◆ The task ◆
Please restate word for word the lines of the entries below from the one with "Given: Insert a divider line style" to the one with "Open the Scale control set to Mixed", inclusive, and leave out every picture.

◆ Supplied material ◆
────────────────────

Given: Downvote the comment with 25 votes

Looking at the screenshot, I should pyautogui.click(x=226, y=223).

────────────────────

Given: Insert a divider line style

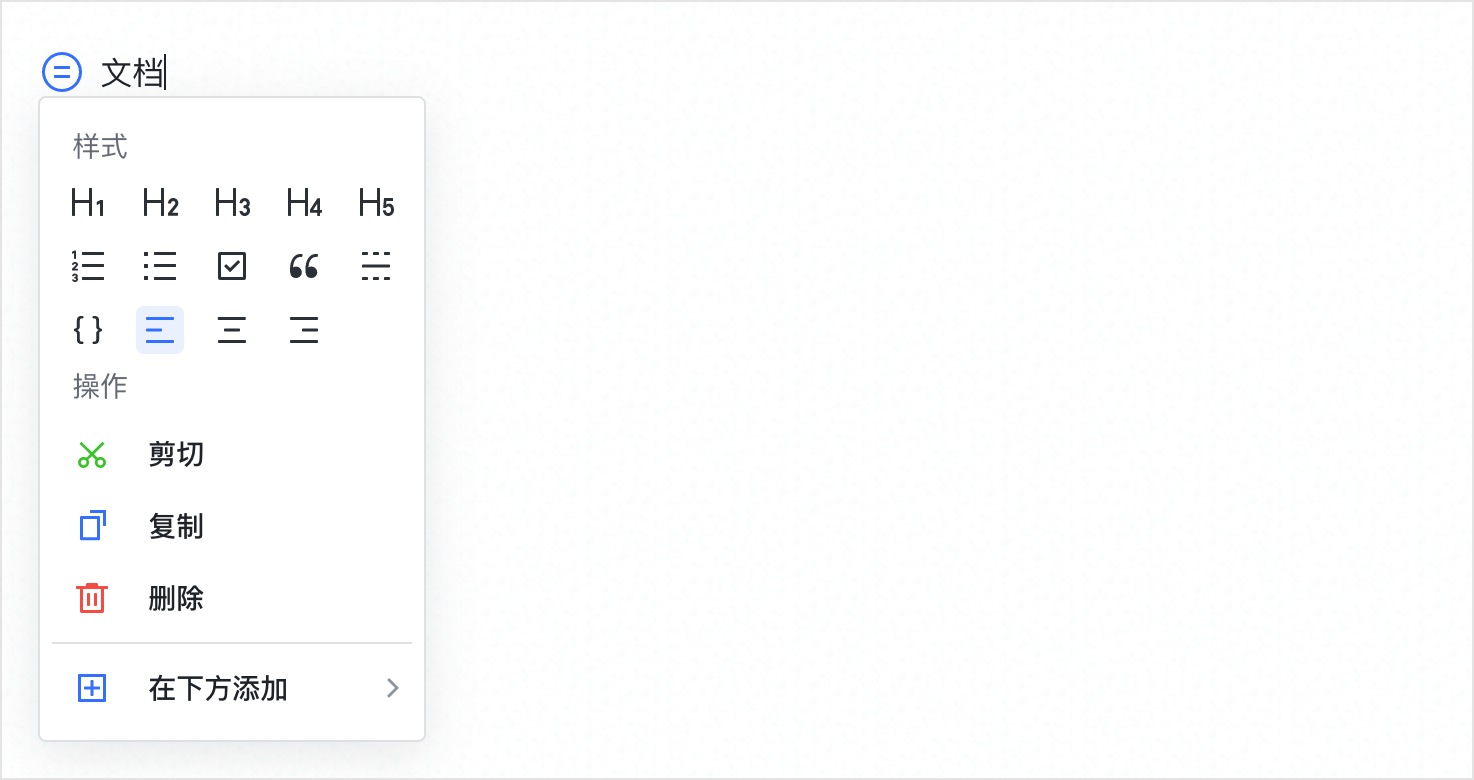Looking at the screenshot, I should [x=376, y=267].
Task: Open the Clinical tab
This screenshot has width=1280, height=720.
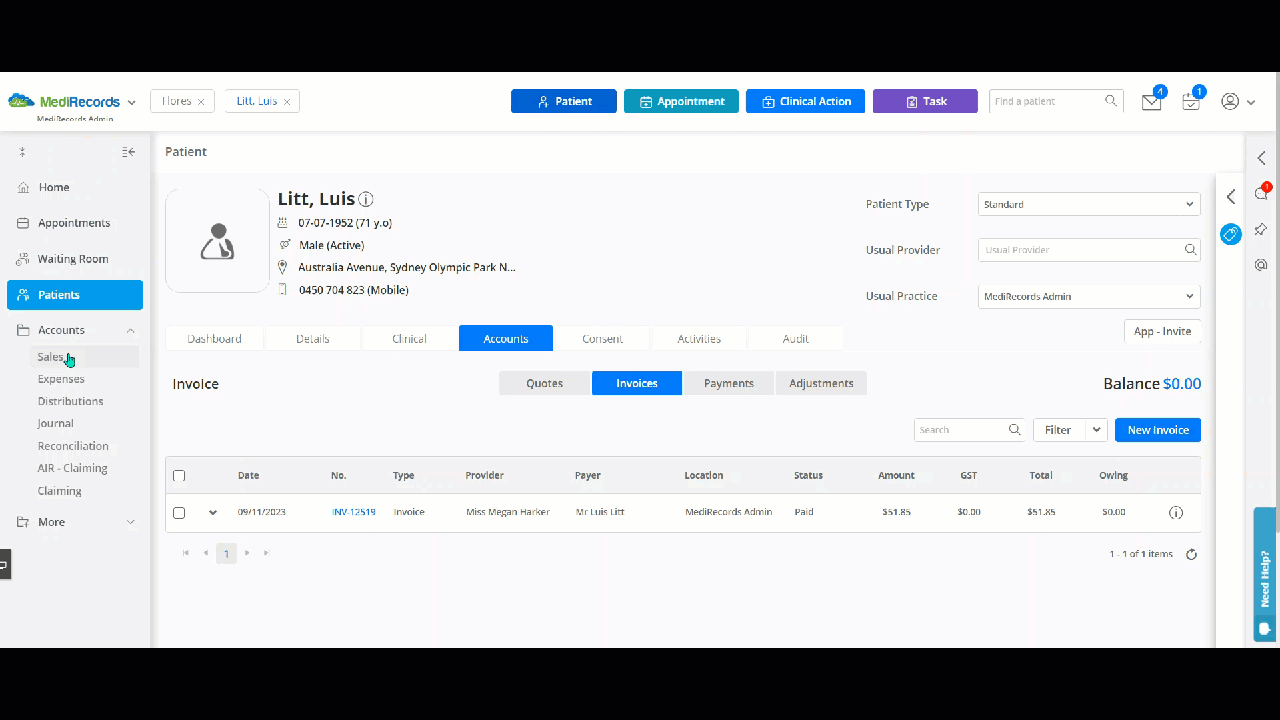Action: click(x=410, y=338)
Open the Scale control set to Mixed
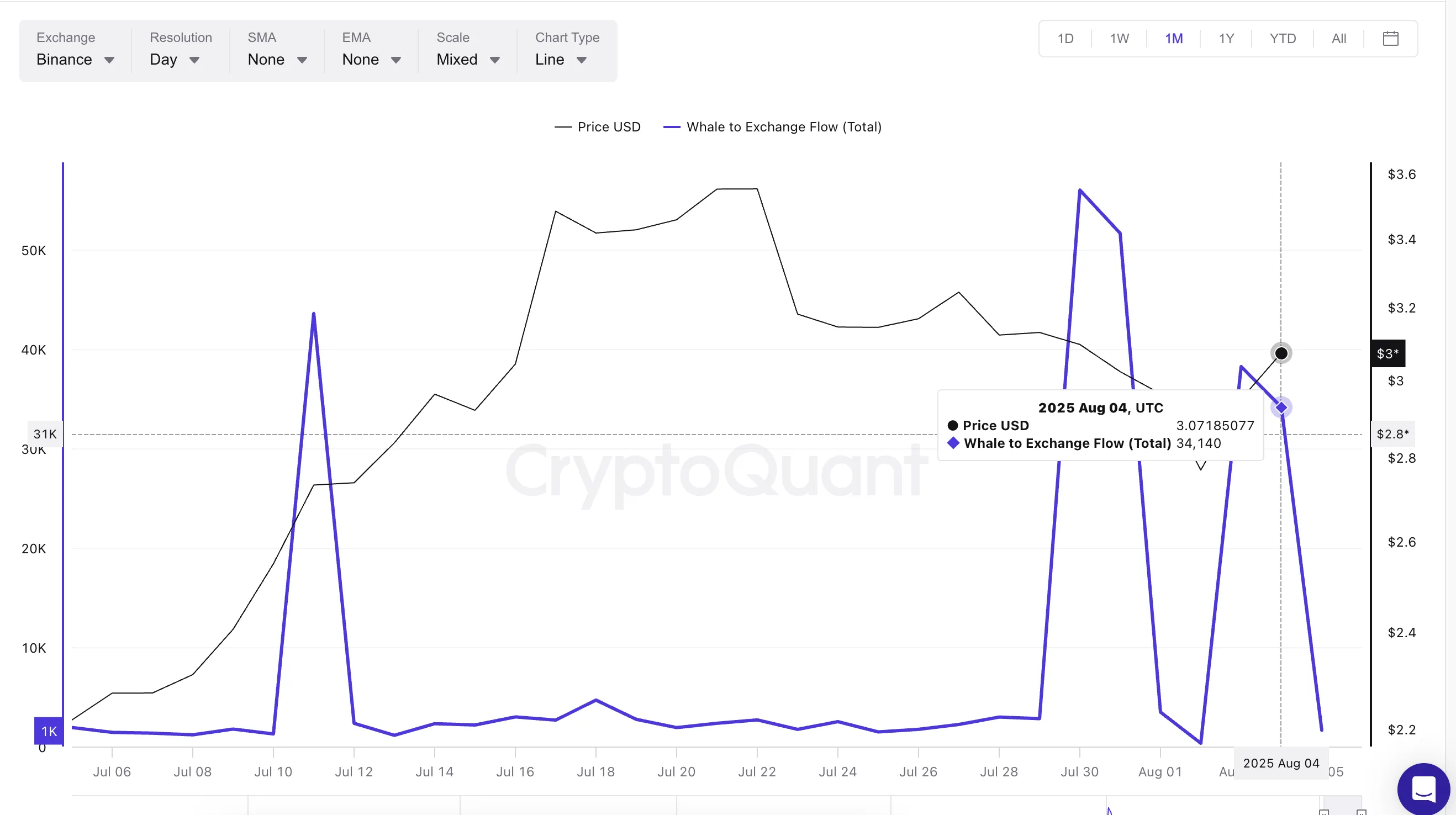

────────────────────

◆ Task output ◆
Given: Insert a divider line style

Looking at the screenshot, I should [x=376, y=267].
Task: Open the Clinical tab
This screenshot has width=1280, height=720.
Action: click(x=410, y=338)
Open the Scale control set to Mixed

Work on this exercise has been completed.